Si la famille Gouze n’a aucun lien avec la résistance comme l’a certifié G. Moreau, pourquoi leur maison devient-elle donc le refuge du chef de Combat pour quelques mois ? Sur le sujet, nous trouvons deux versions.
- Version de la famille Gouze
Roger, le fils Gouze, est parti en 1939 pour travailler en Amérique du Sud. Il avait eu comme collègue au collège de Chambéry Léonce Clément, affecté ultérieurement au collège de Villefranche-sur-Saône, dirigé par Antoine Gouze. Clément, franc-maçon, s’engagera dans le mouvement Combat et il sera dès lors connu sous le pseudo de « Mazel[7] ». Roger Gouze présente « Mazel » comme étant un proche de Frenay et ce serait donc lui qui aurait recherché une planque pour le patron de Combat.
Toutefois, même si un témoin atteste de la présence de « Mazel » à Cluny, aucune autre source ne corrobore le fait qu’il a introduit Frenay chez les Gouze[8]. L. Clément ne possède d’ailleurs aucun dossier aux archives de Vincennes alors qu’il est médaillé de la Résistance.
2. Version des Clunisois
Deuxième version : après avoir hébergé Frenay à Charnay-les-Mâcon, A. De Roujoux lui a cherché une autre planque.
Le réseau se lance à la recherche d’une maison-refuge : ce sera la maison des Gouze. Le fils Roger parti, il y a de la place et cela permettra à la famille de recevoir quelques subsides puisque le père a perdu son travail et ne vit qu’avec l’argent gagné en dispensant quelques cours particuliers. De surcroît, la maison est située en sortie de ville (route de Salornay) et donc bien à l’abri des regards.

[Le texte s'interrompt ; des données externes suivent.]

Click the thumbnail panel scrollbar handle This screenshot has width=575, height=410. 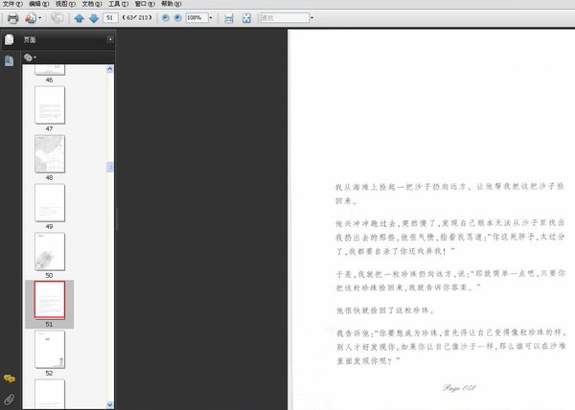pos(109,167)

Nous avions interrogé il y a quelques années Serge Moreau au sujet de l’arrivée du couple Frenay-Albrecht à Cluny. Il avait onze ans à l’époque et ses parents tenaient un bistrot non loin de la maison Gouze.
Il raconte : un jour, sa mère Germaine Moreau était sortie chercher des légumes dans le jardin et, sur le chemin, elle rencontra Antoine Gouze qui était en train d’arranger l’appartement de son fils Roger pour le louer. Plus tard, quelqu’un vint au bistrot (sûrement De Roujoux) pour demander à Antoine Moreau un appartement. Celui-ci chercha du côté dans la rue de La Prat’s (actuelle rue du 19 mars 1962) mais ne trouvant rien, il choisit la solution de l’appartement des Gouze. Un autre résistant, Jules Pierreclaud (1891-1950), passa visiter les lieux et conclut l’affaire avec Antoine Gouze.
À suivre…
[1] Nous n’avons pas vérifié ces informations puisqu’il n’a pas de dossier à Vincennes. Toutefois, il est médaillé de la résistance, comme sa fille Danielle.
[2] Ro-ma-da comme les trois prénoms des enfants du couple Gouze : Roger, Madeleine, Danielle.
[3] Après 1944, Madeleine Gouze sera successivement : codirectrice de l’Institut des hautes études cinématographiques (Idhec) (1944-1945), chef de cabinet du ministre des Prisonniers (1945-1947), chargée de missions culturelles en Amérique du Sud (1947-1949), administrateur de productions cinématographiques (1950-1955), producteur de films (depuis 1955), gérante de la société Production générale de films (Progefi) en 1956.
[4] Bénouville (Guillain de) entrera à Combat en décembre 1942. Très rapidement, il supplantera Berty Albrecht auprès d’Henri Frenay. Frenay étant parti pour Londres, il remplacera le patron de Combat à la direction militaire des M.U.R. en juin 1943.
[5] Société dont l’objet est l’étude, la préparation et la réalisation de tous films cinématographiques.
[6] Martinerie Jean. Éléments pour une approche historique de la résistance en Clunysois et lieux circonvoisins. Beaubery : imp. Turboprint, 2010, 311 p., p. 32. Entretien avec G. Moreau en août 2004.
[7] Le Mer Régis. Francs-Maçons résistants-Lyon 1940-1944. Editions Michel Chomarat-Mémoire active, 2011, 300 p., pp. 91-94.
[8] Roux Marius. La résistance à Cluny, 1940-1944. Document dactylographié. Roux a été professeur à l’École pratique. Il mentionne dans son écrit la présence à plusieurs reprises de « Mazel » à Cluny.